Recently, expectations of US monetary policy, new government regulatory moves, macroeconomic data, and enforcement actions have collectively driven sharp volatility in Bitcoin prices, intensifying the tug-of-war between bulls and bears. In the short term, there is a dual impact pattern of "easing expectations providing a floor, policy uncertainty exerting pressure."



I. Monetary Policy: Rate Cut Expectations as Core Support, Policy Swings Amplify Volatility

The shift in Federal Reserve monetary policy is a key macro factor affecting Bitcoin trends, with alternating dominance between easing expectations and conflicting signals:

1. Rate Cut Expectations Fuel Rebound: In November, US ADP employment unexpectedly decreased by 32,000 (the largest drop since March 2023), coupled with concerns about slowing economic growth. The probability of a 25-basis-point Fed rate cut in December surged to 89%. Easing expectations lower the holding cost of non-yielding assets, driving Bitcoin to rebound sharply from around $85,000 to the $93,000 mark in early December.
2. Conflicting Policy Signals Trigger Volatility: Some Fed officials hinted at the need to reassess inflation risks, with ambiguous policy statements. Combined with the liquidity boost from the end-of-year quantitative tightening (QT) exit plan, this caused Bitcoin prices to experience "rollercoaster" moves, with multiple single-day swings of more than 4% in December. Leveraged positions were frequently liquidated, with 24-hour liquidation amounts exceeding $1 billion at their peak.

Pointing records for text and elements
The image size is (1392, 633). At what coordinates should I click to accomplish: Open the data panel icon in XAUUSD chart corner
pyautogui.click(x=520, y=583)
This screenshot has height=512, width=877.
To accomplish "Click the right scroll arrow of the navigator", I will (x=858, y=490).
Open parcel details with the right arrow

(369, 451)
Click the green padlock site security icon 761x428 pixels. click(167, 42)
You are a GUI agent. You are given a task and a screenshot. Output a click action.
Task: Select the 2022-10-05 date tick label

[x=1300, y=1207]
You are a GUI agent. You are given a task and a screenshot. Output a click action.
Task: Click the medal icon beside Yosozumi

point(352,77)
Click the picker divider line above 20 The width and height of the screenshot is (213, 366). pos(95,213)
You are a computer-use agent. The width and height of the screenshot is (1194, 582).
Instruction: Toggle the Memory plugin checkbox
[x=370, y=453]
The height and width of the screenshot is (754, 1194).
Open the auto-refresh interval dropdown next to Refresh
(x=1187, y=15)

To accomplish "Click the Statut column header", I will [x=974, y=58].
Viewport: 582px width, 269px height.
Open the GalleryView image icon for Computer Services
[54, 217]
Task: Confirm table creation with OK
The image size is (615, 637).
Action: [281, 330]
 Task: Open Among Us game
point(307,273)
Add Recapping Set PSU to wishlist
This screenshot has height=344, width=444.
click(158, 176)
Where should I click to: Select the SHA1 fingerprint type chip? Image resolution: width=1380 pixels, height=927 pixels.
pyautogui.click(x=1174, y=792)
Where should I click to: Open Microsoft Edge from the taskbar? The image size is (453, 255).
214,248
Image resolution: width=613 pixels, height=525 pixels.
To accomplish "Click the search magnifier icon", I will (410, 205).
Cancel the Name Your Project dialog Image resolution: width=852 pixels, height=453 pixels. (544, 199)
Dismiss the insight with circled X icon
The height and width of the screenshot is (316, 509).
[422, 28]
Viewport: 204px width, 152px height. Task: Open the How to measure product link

**WORK INSTRUCTIONS**
1. Translate this sentence from the Bitcoin article into Spanish: "Easing expectations lower the holding cost of non-yielding assets, driving Bitcoin to rebound sharply from around $85,000 to the $93,000 mark in early December."
2. Write a continuation of the article on Bitcoin and US monetary policy, picking up after its last sentence.

**EXPECTED OUTPUTS**
1. Las expectativas de flexibilización reducen el costo de mantener activos que no generan rendimiento, lo que llevó a Bitcoin a repuntar con fuerza desde alrededor de 85.000 dólares hasta la marca de 93.000 dólares a principios de diciembre.

2.
II. Regulatory Policy: Dual Impact of Compliance Progress and New Policy Uncertainty

US cryptocurrency regulatory developments influence the market from the perspectives of "clear entry criteria" and "future risks," with short-term panic and long-term positives coexisting:

1. Compliance Progress Attracts Institutions: The earlier passage of the US "GENIUS Act" and SEC approval of a physical spot Bitcoin ETF addressed core issues such as custody and compliance, driving large-scale institutional inflows and reinforcing Bitcoin's status as a legitimate asset—becoming a key foundation for price increases in the second half of the year. At the same time, the SEC clarified Bitcoin regulatory authority under the CFTC and removed the 2026 cryptocurrency review plan, reducing long-term regulatory uncertainty and attracting compliant capital from pension funds and hedge funds.
2. New Government Regulatory Rumors Trigger Sell-Off: With the inauguration of the new Trump administration approaching in January, market rumors emerged that the new government would tighten anti-money laundering (AML) compliance and re-evaluate stablecoin issuance qualifications. Institutions, worried about rising holding costs, opted to sell off in advance, directly causing Bitcoin to fall below $85,000 on December 8—the largest single-day drop since mid-November.

III. Macroeconomic Data: Employment and Growth Figures Heighten Market Sensitivity

Weak performance in key US macroeconomic data has both reinforced easing expectations and raised concerns about economic downturns, indirectly affecting Bitcoin's risk asset pricing:

1. Weak Employment Data Supports Risk Assets: In November, negative ADP employment growth and a plunge in consumer confidence confirmed a cooling US job market, further supporting the logic for Fed rate cuts and prompting capital rotation from dollars and bonds into risk assets like Bitcoin—serving as a direct driver of price rebounds.
2. Growth Downgrade Triggers Risk-Off Sentiment: The OECD cut its 2026 US economic growth forecast from 2.0% to 1.7%, with global growth expectations also revised down to 2.9%. Combined with increased market confusion from the US tariff policy swings, some investors exited high-risk assets, triggering a 6.2% single-day plunge in Bitcoin in early December, wiping out $230 billion in market value.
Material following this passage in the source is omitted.